** Excerpted records follows **

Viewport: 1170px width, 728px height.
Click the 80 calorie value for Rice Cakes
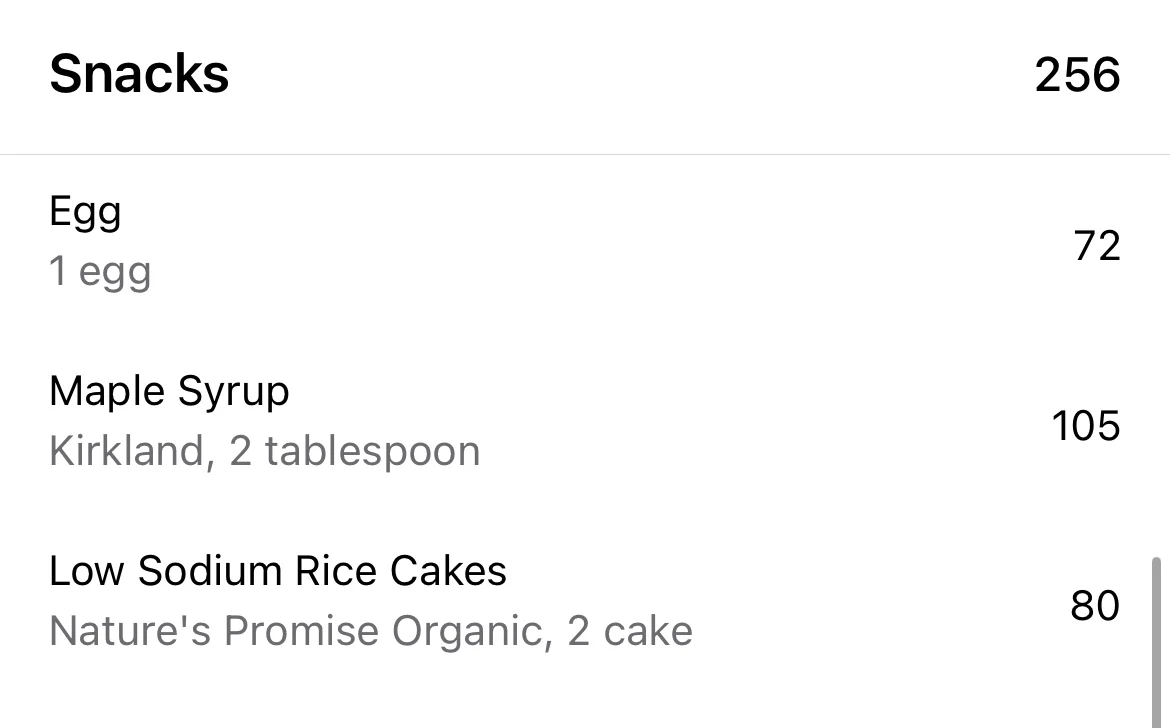click(1095, 605)
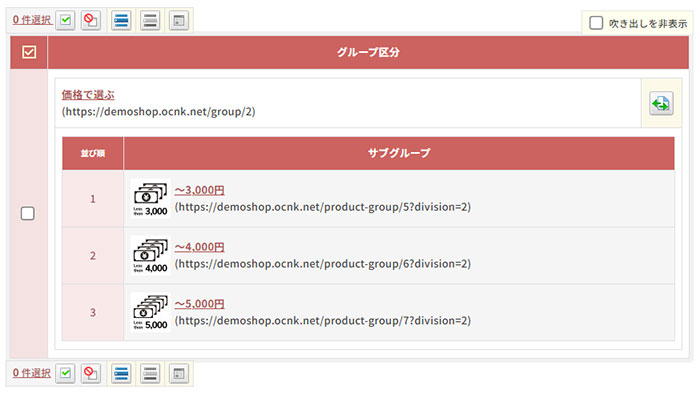
Task: Toggle the header checkbox beside グループ区分
Action: pyautogui.click(x=29, y=52)
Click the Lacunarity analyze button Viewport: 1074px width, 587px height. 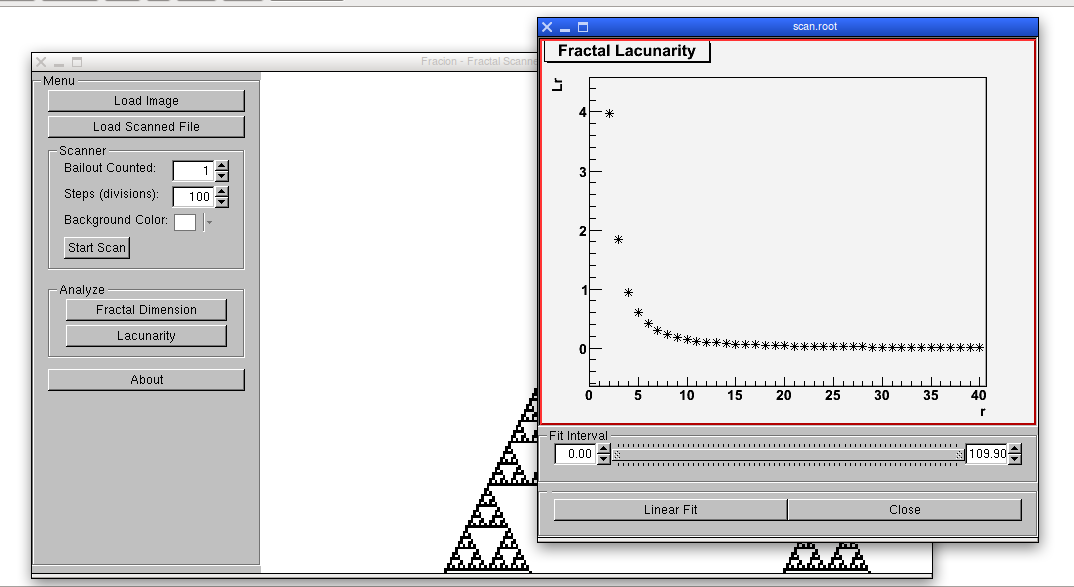(x=146, y=336)
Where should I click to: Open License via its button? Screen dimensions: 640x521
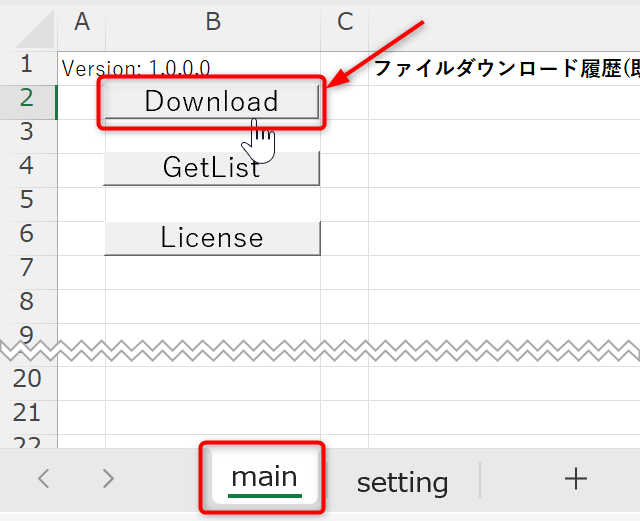(x=211, y=238)
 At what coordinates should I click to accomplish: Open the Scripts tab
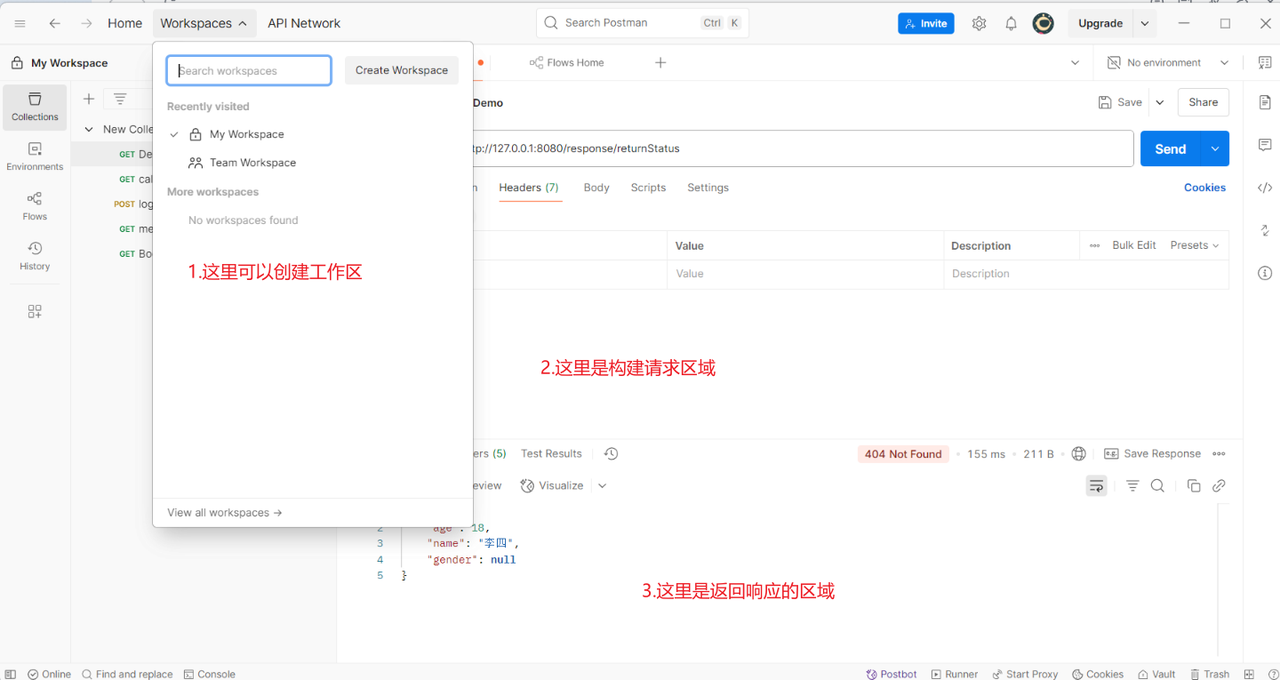(x=648, y=188)
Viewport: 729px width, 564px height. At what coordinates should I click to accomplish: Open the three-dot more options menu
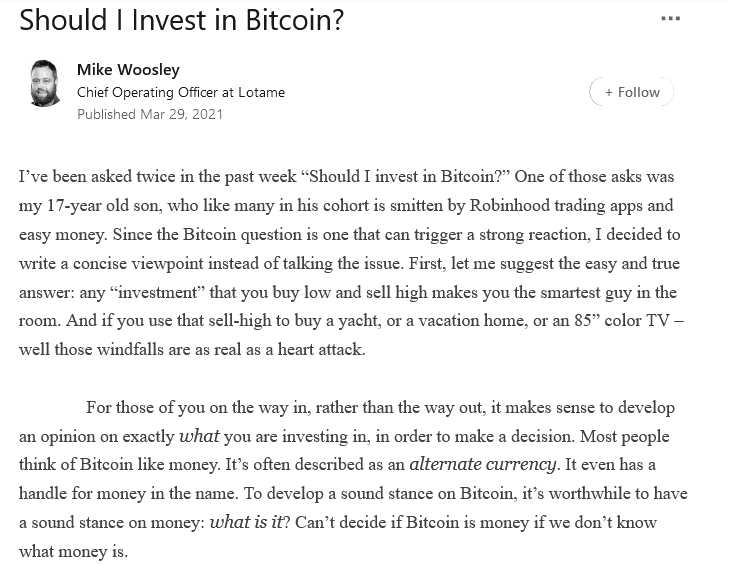pos(670,19)
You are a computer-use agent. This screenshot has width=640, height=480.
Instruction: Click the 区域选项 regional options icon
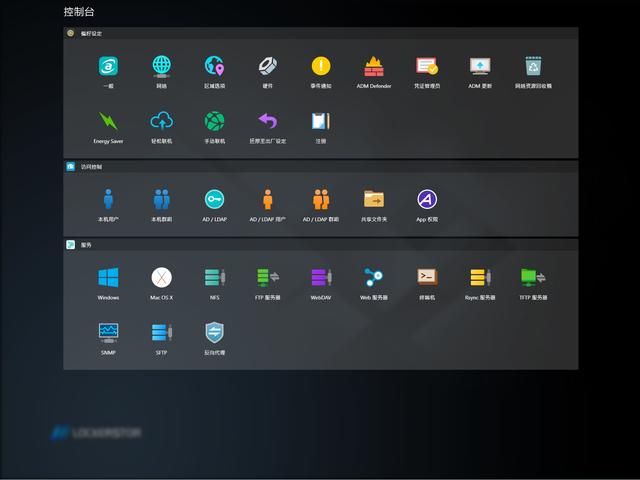point(215,67)
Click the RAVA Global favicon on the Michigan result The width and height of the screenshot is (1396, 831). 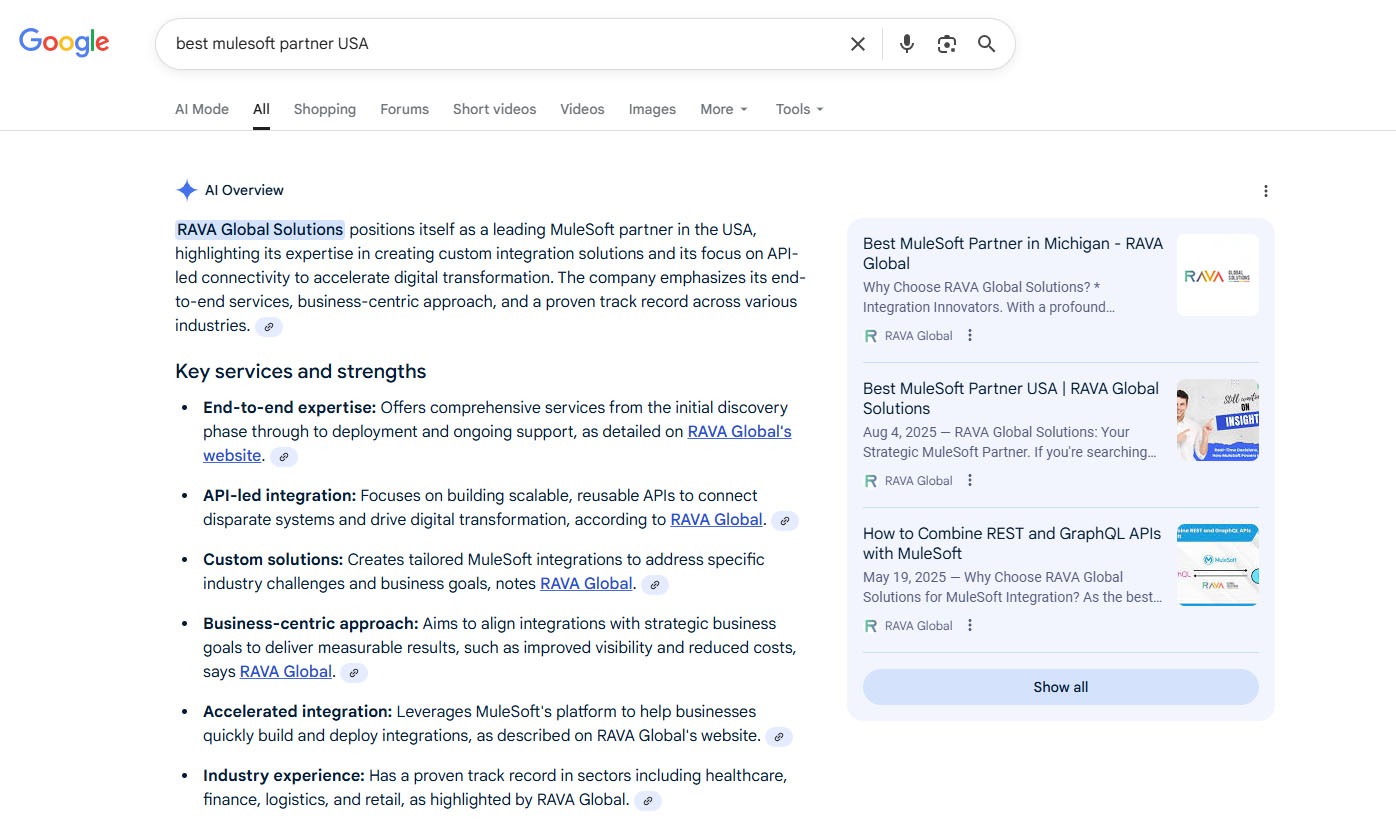869,335
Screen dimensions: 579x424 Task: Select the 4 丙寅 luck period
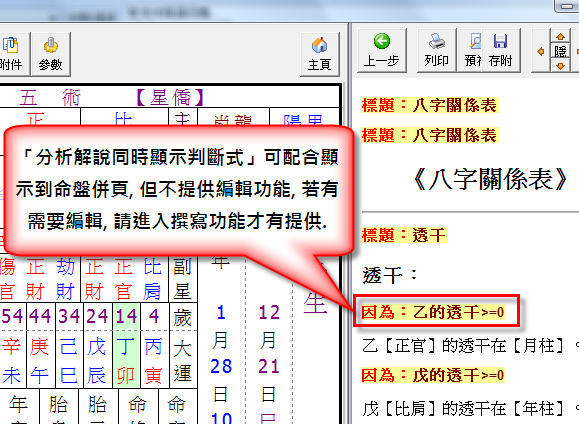(154, 345)
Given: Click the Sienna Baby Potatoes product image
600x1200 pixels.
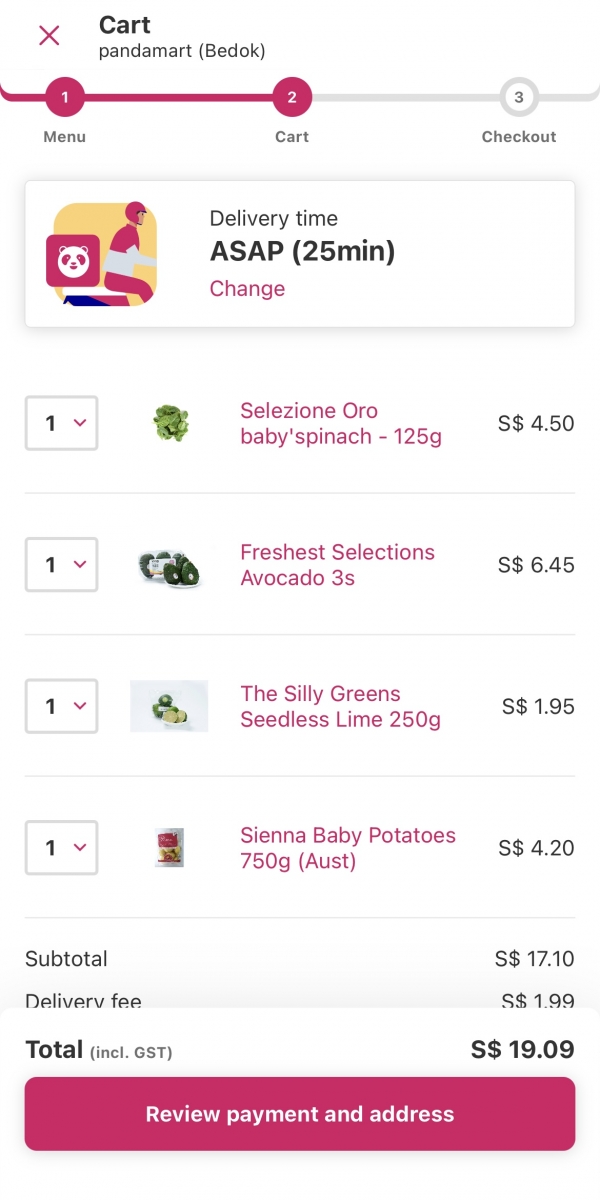Looking at the screenshot, I should pyautogui.click(x=169, y=847).
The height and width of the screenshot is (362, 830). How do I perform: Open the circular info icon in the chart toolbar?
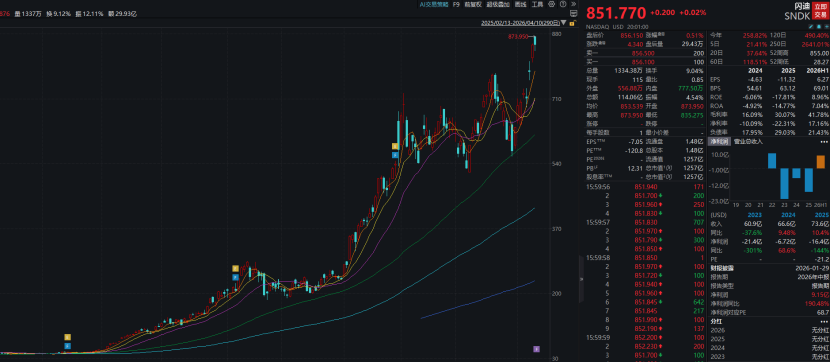click(563, 4)
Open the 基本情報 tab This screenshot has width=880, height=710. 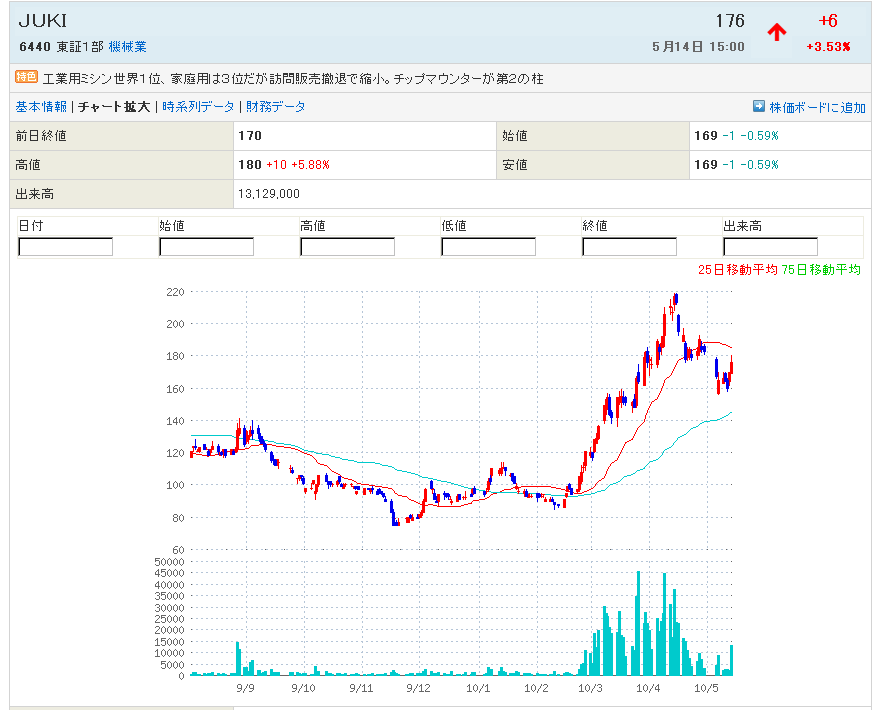click(41, 107)
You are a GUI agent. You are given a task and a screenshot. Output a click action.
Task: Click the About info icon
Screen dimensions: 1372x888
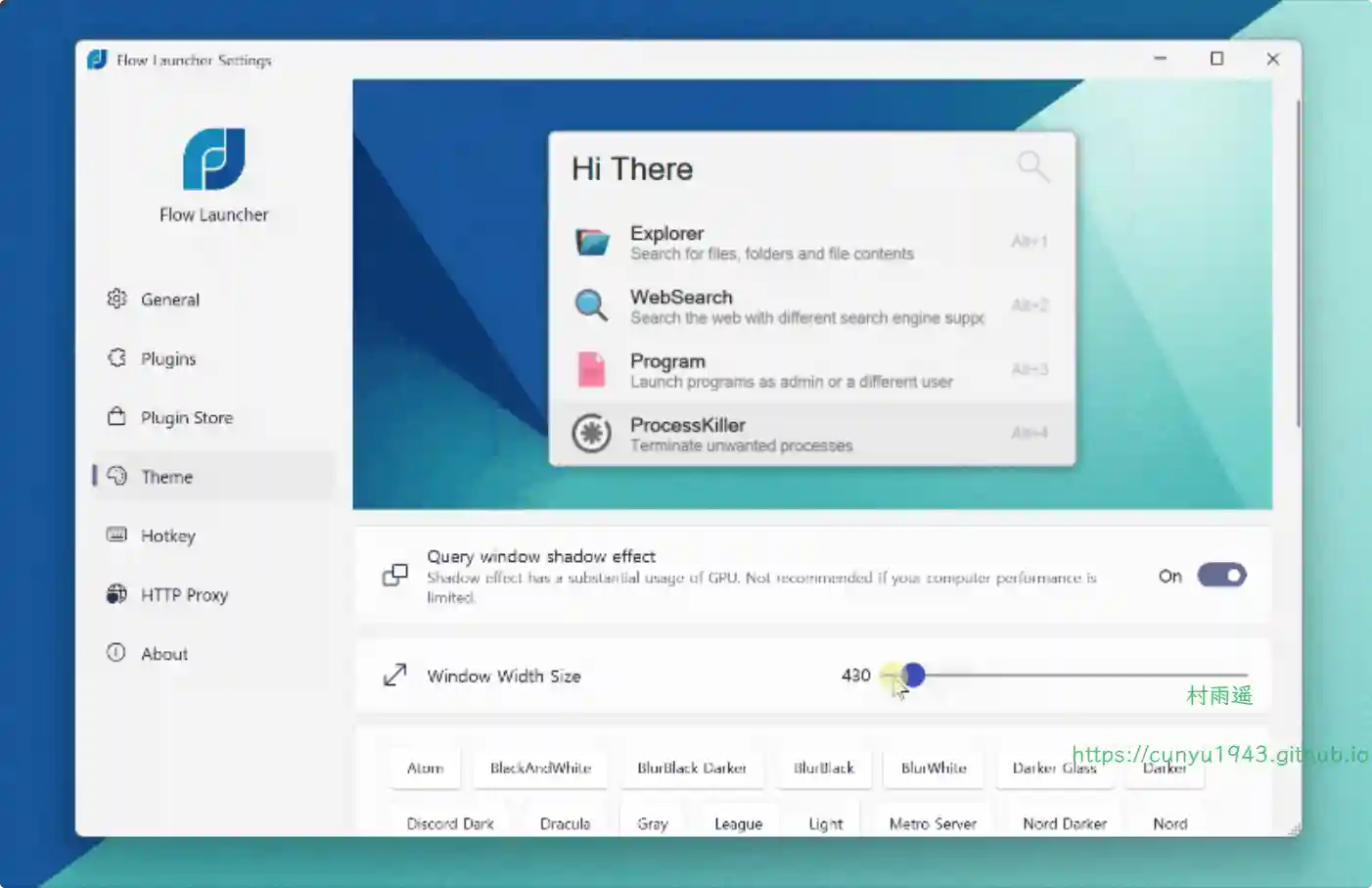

** End of Excerpted records **

§ Task instructions: Whenever the word "agent" appears in a line above, copy that line.

§ Response area:
You are a computer-use agent. This screenshot has width=640, height=480.
You are a GUI agent. You are given a task and a screenshot. Output a click action.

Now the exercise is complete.